** Start of DATASET ROWS **

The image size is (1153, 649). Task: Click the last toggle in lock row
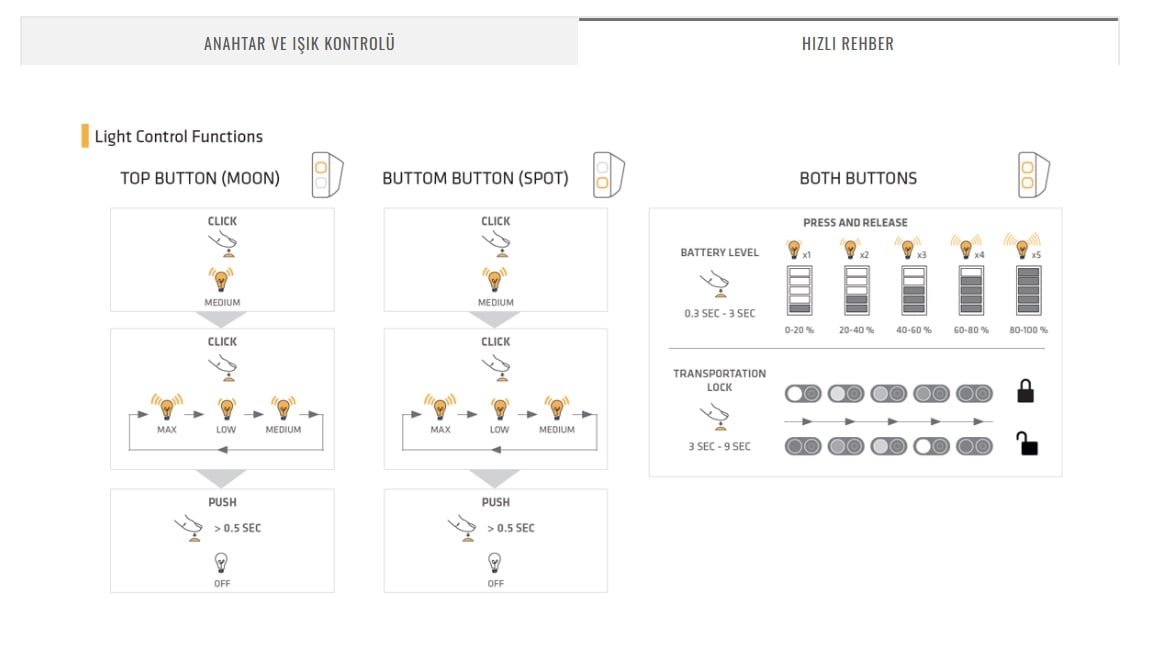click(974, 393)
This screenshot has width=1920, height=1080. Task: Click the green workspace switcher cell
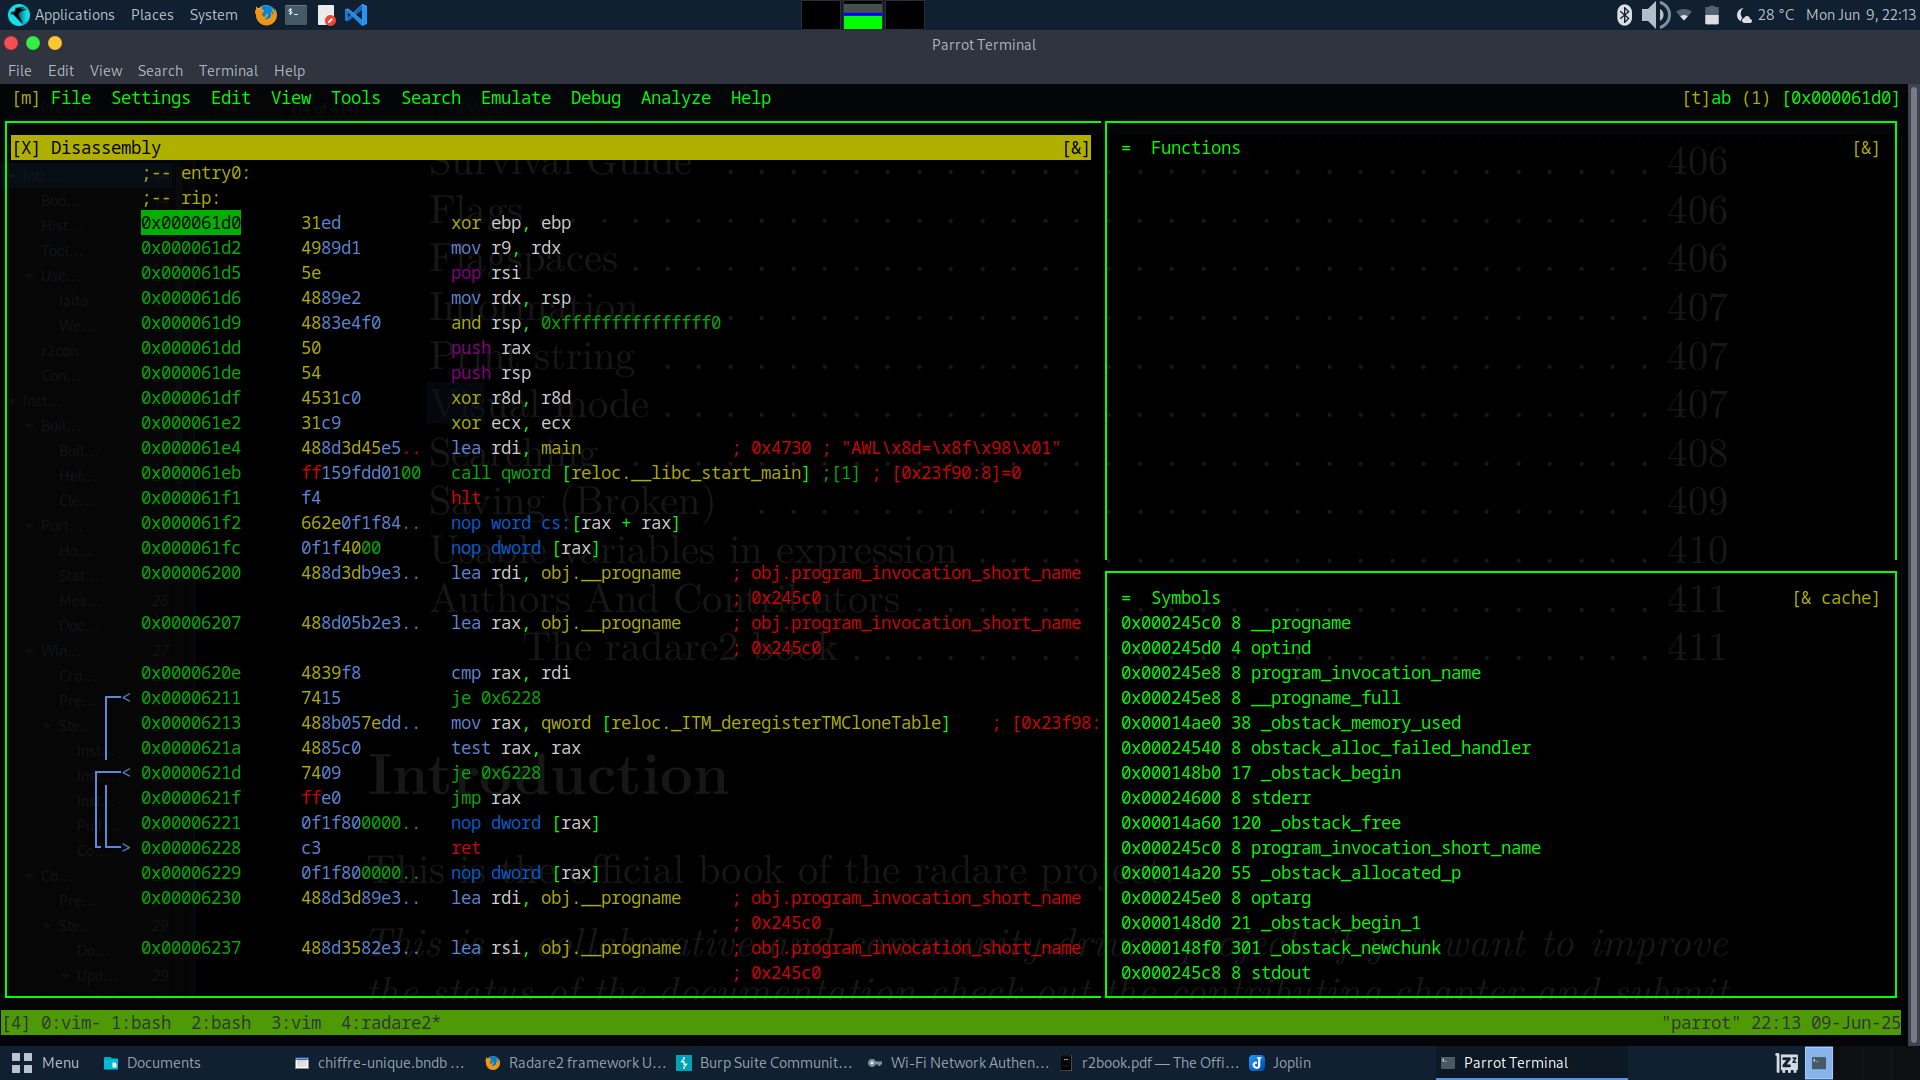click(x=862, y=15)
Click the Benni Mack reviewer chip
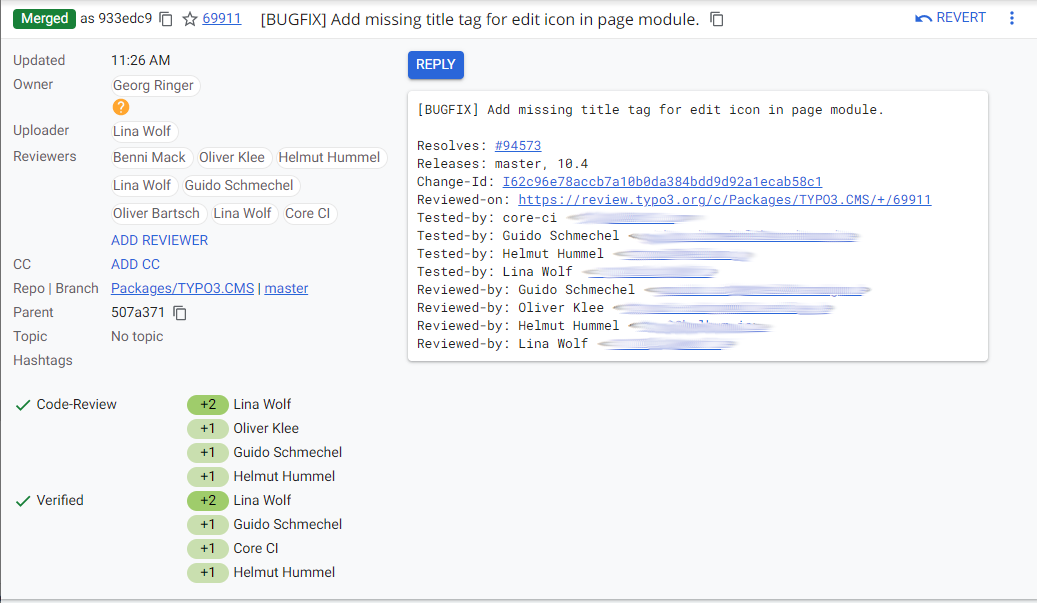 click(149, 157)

** End of DATASET ROWS **

__GIVEN PROBLEM__
Could you repeat all the rows above, swapping "toggle" for "switch" wherever it appears and changing nothing else? Leave the pictures out.

__COMPLETE OUTPUT__
The image size is (1153, 649). Task: Click the last switch in lock row
click(974, 393)
This screenshot has width=1920, height=1080. Task: Click the green workspace switcher cell
click(x=862, y=15)
Click the Benni Mack reviewer chip
 click(149, 157)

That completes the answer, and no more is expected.